▼

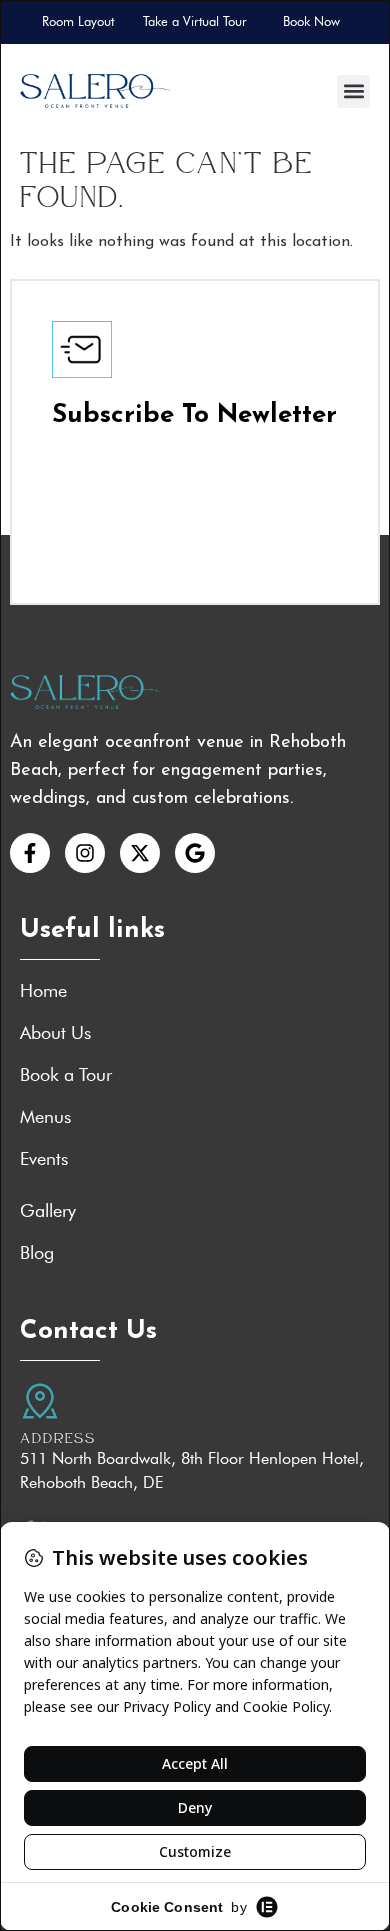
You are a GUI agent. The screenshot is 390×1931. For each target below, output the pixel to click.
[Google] (195, 853)
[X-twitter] (140, 853)
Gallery (48, 1211)
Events (44, 1159)
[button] (353, 91)
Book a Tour (66, 1075)
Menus (45, 1117)
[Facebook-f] (30, 853)
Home (43, 991)
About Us (55, 1033)
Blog (37, 1253)
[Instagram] (85, 853)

▲

▶ [Try it]:
From the line that contains "[Google] (195, 853)" through the final line of the material, copy every line exactly, including both ends.

▶ [Written answer]:
[Google] (195, 853)
[X-twitter] (140, 853)
Gallery (48, 1211)
Events (44, 1159)
[button] (353, 91)
Book a Tour (66, 1075)
Menus (45, 1117)
[Facebook-f] (30, 853)
Home (43, 991)
About Us (55, 1033)
Blog (37, 1253)
[Instagram] (85, 853)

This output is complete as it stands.